====== Stored records

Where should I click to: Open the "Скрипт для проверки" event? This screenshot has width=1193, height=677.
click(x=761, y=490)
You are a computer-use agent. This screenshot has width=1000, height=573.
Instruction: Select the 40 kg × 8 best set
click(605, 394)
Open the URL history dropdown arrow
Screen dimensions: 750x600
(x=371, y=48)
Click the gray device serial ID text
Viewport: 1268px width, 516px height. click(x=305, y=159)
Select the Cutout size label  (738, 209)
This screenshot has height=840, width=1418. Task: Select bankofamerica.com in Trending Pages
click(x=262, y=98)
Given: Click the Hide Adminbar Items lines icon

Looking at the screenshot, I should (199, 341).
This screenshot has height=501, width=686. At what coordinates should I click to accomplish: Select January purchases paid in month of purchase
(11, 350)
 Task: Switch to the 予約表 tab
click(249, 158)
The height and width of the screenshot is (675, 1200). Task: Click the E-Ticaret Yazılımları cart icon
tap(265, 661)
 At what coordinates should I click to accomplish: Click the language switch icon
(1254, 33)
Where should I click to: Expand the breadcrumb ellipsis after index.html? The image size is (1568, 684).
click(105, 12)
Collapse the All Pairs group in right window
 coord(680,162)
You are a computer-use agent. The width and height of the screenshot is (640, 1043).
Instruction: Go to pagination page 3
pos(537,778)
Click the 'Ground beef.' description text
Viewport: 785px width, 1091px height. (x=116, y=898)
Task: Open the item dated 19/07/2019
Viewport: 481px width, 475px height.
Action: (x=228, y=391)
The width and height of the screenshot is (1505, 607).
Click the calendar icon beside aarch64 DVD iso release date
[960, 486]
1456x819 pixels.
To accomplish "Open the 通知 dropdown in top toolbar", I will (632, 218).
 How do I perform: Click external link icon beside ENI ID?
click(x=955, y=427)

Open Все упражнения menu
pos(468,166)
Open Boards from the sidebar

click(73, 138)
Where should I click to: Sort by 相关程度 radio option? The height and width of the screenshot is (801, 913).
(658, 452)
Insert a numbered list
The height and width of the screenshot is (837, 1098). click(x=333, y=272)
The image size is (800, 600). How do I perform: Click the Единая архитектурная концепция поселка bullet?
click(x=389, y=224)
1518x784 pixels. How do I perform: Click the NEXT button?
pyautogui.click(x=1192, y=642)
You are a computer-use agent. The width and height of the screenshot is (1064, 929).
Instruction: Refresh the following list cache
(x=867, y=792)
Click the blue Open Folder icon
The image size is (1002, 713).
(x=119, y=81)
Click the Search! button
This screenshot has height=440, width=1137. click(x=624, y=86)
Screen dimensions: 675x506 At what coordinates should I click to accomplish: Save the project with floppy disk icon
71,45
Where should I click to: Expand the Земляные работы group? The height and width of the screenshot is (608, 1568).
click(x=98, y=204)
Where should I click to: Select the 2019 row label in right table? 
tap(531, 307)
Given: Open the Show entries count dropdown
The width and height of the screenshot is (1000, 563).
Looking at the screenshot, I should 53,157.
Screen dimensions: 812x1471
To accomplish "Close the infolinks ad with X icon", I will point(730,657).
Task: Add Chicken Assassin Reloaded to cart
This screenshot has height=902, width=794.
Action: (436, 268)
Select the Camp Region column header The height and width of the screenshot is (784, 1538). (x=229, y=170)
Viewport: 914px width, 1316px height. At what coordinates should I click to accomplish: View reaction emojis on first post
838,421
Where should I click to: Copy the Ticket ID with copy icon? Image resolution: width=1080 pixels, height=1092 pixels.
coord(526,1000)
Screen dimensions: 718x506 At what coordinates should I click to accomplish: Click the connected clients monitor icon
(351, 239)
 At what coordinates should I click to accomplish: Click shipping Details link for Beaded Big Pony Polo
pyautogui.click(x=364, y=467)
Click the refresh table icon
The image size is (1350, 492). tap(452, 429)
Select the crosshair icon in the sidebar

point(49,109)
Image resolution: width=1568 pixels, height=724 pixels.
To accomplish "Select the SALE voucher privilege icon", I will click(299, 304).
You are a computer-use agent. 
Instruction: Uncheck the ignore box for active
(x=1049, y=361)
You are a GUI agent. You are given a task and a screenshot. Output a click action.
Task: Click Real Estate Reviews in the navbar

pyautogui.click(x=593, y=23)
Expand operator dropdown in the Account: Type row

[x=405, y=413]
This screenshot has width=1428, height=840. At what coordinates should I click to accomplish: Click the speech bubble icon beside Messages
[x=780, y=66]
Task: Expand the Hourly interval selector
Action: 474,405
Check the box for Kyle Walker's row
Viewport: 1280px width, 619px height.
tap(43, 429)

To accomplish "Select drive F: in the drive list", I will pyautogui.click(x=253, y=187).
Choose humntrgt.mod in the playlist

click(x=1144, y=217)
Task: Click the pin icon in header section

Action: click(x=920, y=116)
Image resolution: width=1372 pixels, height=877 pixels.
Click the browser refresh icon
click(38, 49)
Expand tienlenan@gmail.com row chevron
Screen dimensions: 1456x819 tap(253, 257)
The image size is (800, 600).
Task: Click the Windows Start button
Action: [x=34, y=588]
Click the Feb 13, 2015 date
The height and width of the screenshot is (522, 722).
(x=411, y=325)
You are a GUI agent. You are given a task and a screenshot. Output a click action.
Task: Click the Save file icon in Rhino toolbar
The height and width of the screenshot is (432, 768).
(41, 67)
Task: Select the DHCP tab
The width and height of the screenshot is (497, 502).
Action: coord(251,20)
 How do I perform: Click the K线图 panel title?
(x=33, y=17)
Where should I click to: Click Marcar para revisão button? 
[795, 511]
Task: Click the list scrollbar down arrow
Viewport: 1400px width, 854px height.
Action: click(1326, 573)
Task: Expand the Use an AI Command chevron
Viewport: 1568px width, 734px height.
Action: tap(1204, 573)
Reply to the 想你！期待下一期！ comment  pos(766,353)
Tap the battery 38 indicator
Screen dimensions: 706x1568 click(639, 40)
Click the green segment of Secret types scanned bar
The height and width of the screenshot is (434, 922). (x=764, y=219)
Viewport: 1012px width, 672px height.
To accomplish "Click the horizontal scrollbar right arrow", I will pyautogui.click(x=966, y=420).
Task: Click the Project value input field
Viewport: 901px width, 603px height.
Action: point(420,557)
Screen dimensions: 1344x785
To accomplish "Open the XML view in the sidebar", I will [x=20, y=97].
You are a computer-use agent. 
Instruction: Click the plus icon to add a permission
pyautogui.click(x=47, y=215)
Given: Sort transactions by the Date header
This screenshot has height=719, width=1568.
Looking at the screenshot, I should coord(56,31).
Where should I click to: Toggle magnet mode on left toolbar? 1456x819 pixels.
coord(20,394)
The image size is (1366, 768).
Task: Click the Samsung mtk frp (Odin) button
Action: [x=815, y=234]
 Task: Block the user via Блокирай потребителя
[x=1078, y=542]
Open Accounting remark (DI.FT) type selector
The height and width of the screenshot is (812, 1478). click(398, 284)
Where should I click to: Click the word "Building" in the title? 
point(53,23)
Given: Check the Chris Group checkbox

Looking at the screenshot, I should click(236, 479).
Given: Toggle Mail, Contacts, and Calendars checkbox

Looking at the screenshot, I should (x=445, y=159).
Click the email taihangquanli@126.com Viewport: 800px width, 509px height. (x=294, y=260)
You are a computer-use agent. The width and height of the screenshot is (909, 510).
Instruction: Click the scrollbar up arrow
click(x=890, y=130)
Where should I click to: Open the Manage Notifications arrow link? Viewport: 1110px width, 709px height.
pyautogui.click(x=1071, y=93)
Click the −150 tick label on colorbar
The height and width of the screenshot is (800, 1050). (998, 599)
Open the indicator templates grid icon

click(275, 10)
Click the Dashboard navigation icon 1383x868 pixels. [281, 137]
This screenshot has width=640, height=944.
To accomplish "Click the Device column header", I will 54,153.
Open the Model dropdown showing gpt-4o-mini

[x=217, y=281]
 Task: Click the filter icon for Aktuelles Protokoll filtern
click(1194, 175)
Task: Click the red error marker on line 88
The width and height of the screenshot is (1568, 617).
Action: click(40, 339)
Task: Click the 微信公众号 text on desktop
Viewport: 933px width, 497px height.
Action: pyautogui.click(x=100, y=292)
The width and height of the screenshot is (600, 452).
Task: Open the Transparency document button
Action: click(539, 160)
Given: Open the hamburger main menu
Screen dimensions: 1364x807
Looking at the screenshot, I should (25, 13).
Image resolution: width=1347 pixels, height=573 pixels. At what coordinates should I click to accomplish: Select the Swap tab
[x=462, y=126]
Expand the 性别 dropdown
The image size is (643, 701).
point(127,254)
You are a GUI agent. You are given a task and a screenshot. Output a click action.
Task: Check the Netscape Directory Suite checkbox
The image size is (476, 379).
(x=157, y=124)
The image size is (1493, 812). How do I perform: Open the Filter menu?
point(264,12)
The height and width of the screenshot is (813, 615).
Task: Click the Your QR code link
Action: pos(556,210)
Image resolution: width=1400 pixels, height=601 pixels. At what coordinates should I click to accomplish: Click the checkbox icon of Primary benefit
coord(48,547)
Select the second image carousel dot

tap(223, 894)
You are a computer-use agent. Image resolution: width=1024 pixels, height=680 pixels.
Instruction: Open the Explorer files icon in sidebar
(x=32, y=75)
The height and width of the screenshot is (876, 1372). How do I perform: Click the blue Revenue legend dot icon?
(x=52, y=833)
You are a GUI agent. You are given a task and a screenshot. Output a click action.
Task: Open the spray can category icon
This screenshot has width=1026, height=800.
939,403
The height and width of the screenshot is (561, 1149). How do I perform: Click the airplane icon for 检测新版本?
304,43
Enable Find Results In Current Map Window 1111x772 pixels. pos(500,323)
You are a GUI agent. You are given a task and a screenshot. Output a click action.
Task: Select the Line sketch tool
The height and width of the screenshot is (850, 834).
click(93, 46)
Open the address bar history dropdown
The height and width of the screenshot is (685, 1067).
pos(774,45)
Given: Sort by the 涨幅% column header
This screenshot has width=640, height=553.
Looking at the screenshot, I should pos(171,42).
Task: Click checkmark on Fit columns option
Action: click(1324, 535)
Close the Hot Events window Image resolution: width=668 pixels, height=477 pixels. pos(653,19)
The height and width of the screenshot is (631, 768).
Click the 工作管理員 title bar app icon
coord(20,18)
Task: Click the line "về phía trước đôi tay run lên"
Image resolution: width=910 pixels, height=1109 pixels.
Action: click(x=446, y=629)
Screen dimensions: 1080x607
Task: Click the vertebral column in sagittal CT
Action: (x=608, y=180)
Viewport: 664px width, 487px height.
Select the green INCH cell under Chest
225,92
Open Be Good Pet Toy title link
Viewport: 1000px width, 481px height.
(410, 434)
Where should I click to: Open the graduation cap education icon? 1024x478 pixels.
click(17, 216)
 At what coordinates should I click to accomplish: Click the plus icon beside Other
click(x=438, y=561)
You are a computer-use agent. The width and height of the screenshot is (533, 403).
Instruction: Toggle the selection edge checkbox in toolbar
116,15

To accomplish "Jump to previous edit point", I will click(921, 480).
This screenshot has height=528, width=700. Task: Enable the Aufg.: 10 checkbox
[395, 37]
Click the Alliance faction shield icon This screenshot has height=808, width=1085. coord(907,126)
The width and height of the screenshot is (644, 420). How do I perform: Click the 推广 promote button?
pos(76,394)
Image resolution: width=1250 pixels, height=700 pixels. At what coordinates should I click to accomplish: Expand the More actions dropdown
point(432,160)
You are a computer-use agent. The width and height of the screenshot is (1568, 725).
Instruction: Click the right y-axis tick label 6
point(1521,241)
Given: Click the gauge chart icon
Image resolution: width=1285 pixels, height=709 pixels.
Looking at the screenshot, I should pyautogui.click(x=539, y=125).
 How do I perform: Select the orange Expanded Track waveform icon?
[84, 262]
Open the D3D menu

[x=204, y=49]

============

Prompt:
Output the lines of the listing above exactly as they appear, beginning at the line containing "Click the gray device serial ID text" and ending after the line containing "Looking at the screenshot, I should (199, 341).".

The result:
Click the gray device serial ID text
Viewport: 1268px width, 516px height. click(x=305, y=159)
Select the Cutout size label  (738, 209)
This screenshot has height=840, width=1418. Task: Select bankofamerica.com in Trending Pages
click(x=262, y=98)
Given: Click the Hide Adminbar Items lines icon

Looking at the screenshot, I should (199, 341).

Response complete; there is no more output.